Il fait mine d’assumer, et pourtant il a tout fait pour cacher ses liens compromettants avec Uber. Le journal Le Monde a révélé comment Emmanuel Macron s’est investi pour soutenir l’implantation d’une multinationale américaine pourtant inquiétée par la justice française.

Je ne suis pas étonné. Voilà dix ans que Macron est le chantre de l’ubérisation du travail. Avec lui, c’est toujours moins de protection sociale pour les salariés, toujours plus de profits pour le CAC 40 et de dividendes pour les actionnaires. Les lois parmi les plus régressives pour le monde du Travail portent même son nom ! On a même surnommé « bus Macron » le mode de transport le plus dérégulé et aberrant. 

On était d’ailleurs prévenu de la collaboration intense et antirépublicaine entre la macronie et la finance depuis l’affaire McKinsey.

Et pourtant, je suis choqué de ses révélations.
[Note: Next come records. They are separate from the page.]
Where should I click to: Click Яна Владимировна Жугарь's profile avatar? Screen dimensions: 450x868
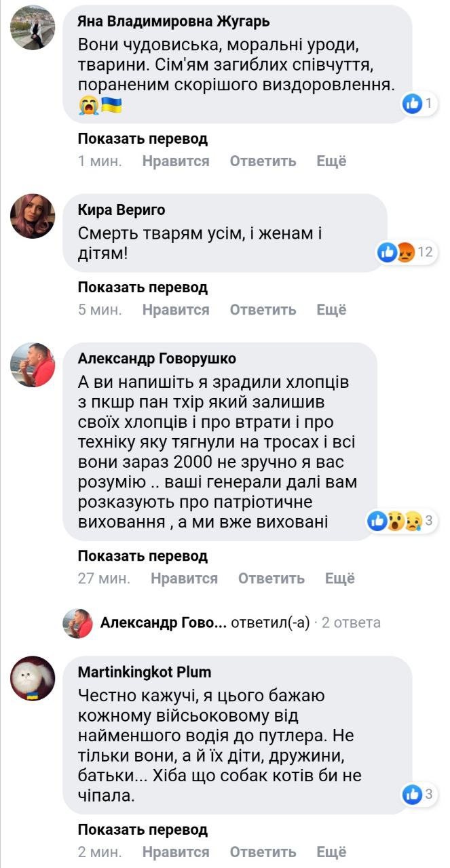(33, 28)

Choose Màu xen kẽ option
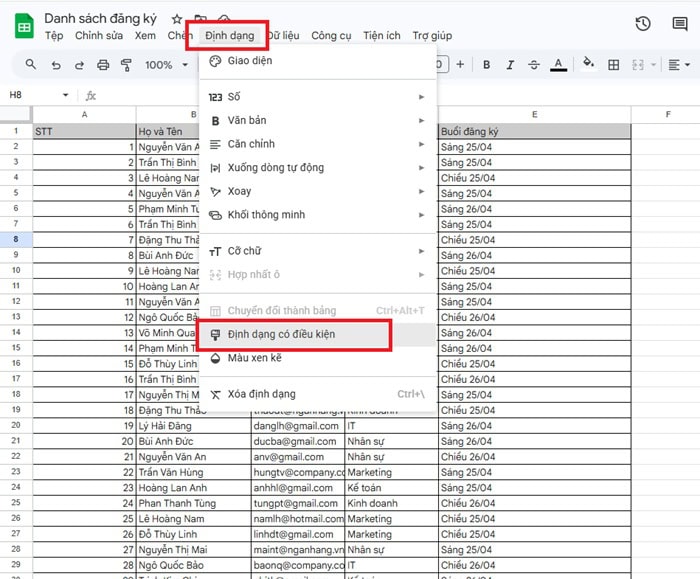tap(257, 358)
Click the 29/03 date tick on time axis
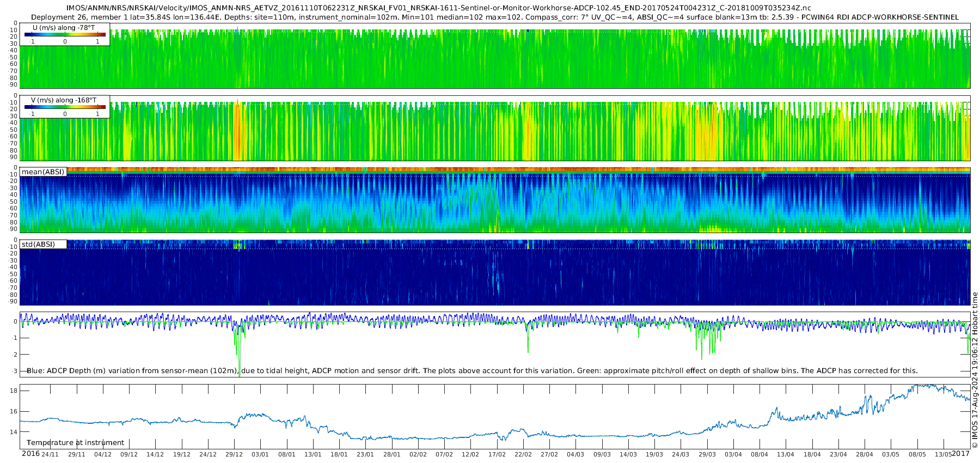Image resolution: width=980 pixels, height=463 pixels. (707, 454)
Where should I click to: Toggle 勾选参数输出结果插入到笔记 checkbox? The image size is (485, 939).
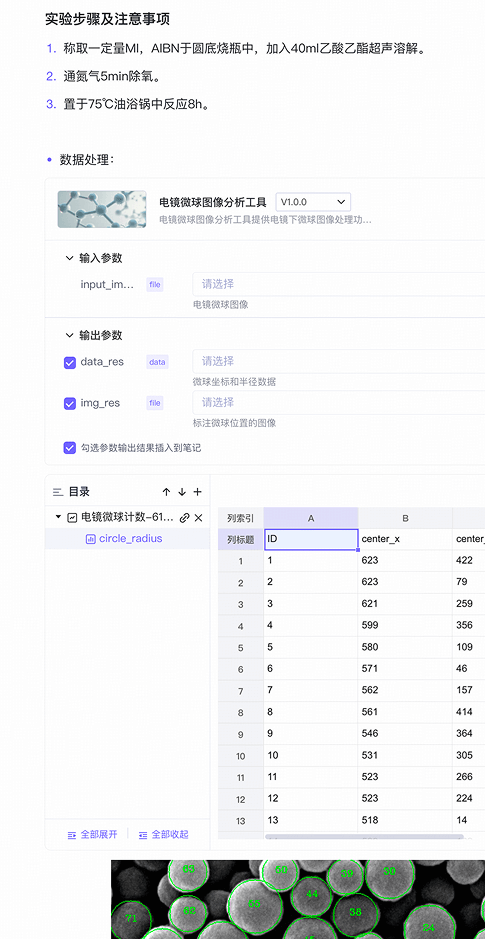point(69,448)
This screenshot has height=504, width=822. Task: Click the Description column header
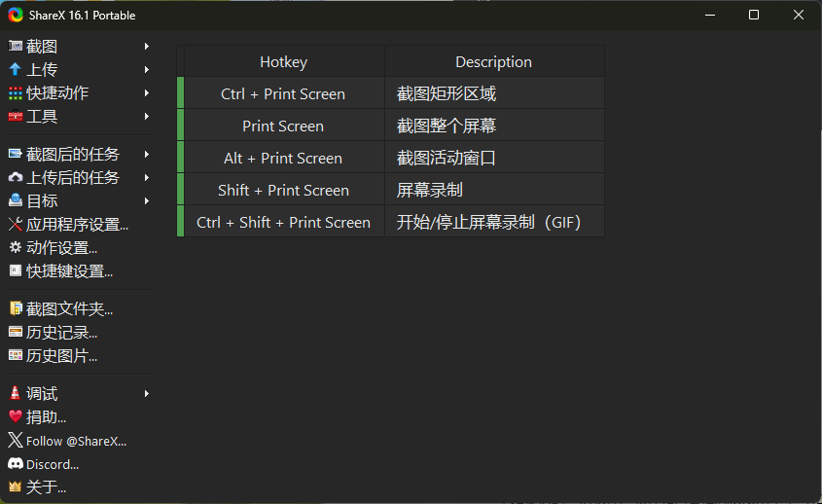[493, 62]
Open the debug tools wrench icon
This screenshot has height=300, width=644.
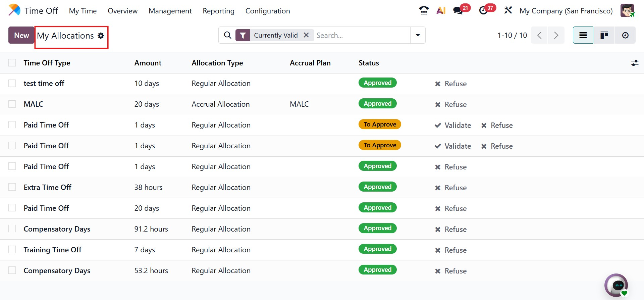(508, 11)
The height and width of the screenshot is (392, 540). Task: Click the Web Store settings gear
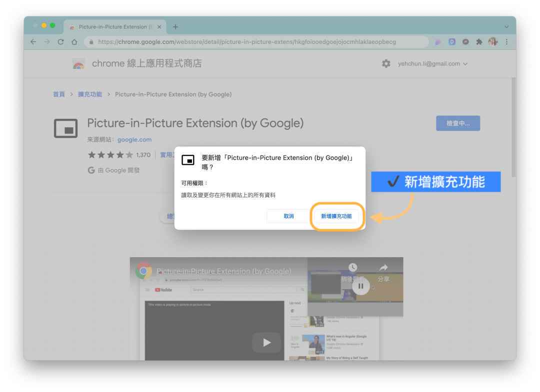coord(386,64)
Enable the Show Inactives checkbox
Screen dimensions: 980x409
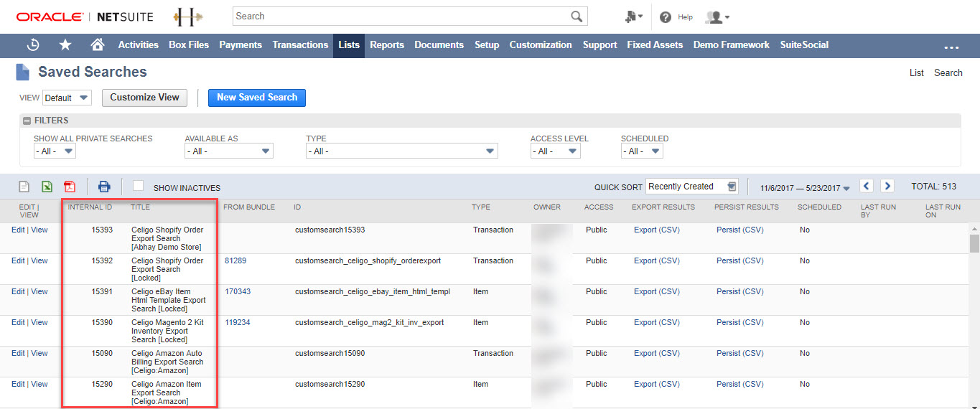[x=139, y=186]
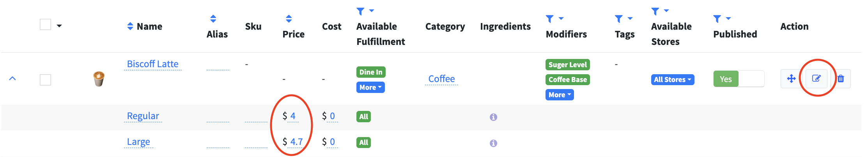This screenshot has height=157, width=868.
Task: Open the Biscoff Latte product link
Action: click(152, 64)
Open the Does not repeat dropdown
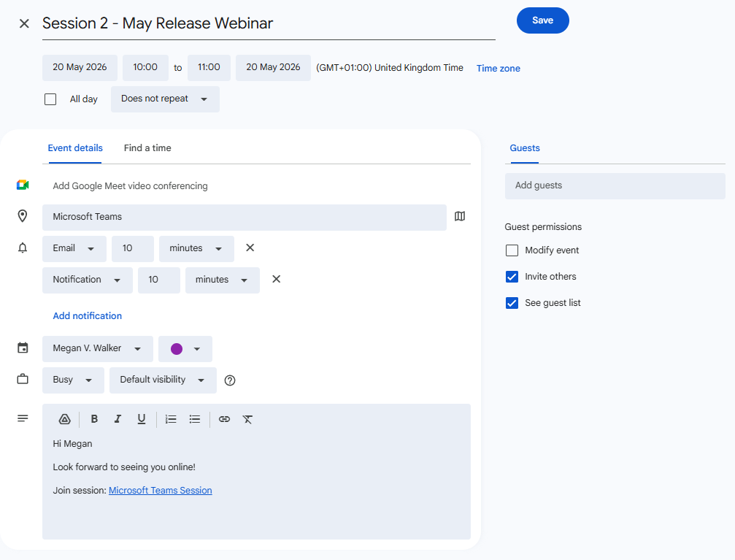This screenshot has width=735, height=560. (x=165, y=99)
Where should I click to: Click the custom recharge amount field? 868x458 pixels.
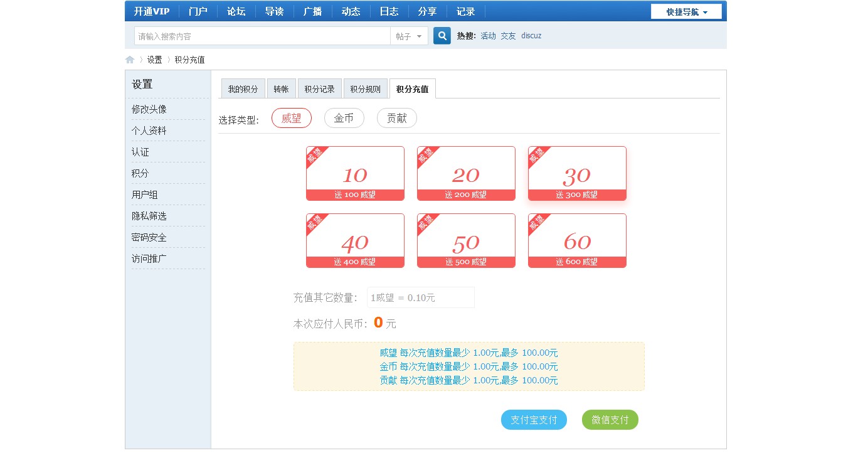(420, 297)
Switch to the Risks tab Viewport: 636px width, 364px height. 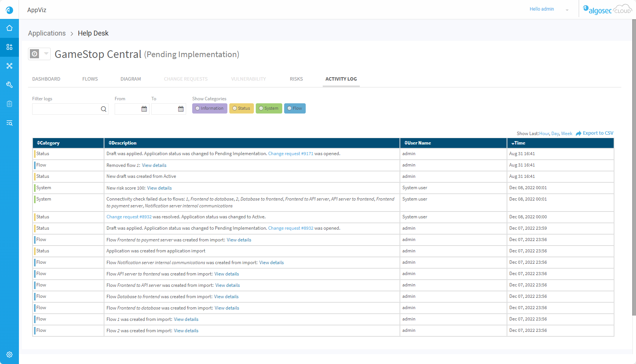[296, 79]
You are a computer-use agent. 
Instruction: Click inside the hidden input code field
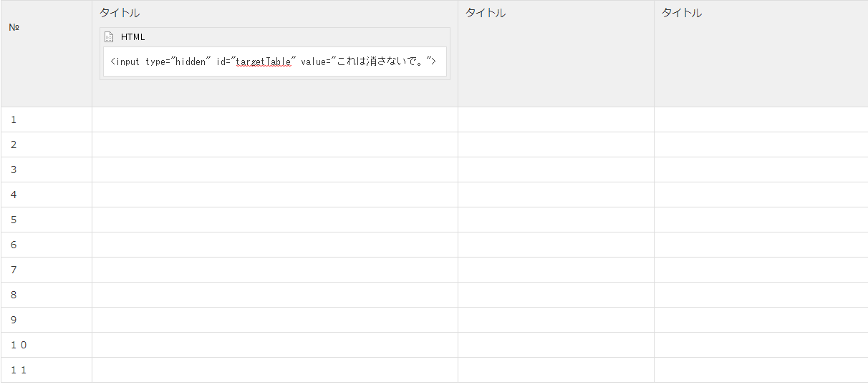point(275,62)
Choqué qu’un ancien ministre devenu président de la République ait aidé une opération de lobbying pour favoriser une activité jusque-là illégale. Choqué de la stratégie machiavélique d’implantation d’Uber : déroger délibérément à la loi afin d’obtenir une dérégulation.

Un ministre ne devrait pas faire ça…

En effet, l’entreprise californienne a fait le choix d’une installation en France et en Europe sans aucun cadre légal, sans aucun respect de la loi en matière fiscale et sociale, instaurant une concurrence déloyale pour les taxis, et provoquant sciemment des violences dans une stratégie du chaos. Pour esquiver la justice, ils ont même inventé un mécanisme et un protocole pour protéger leurs données en cas de perquisition !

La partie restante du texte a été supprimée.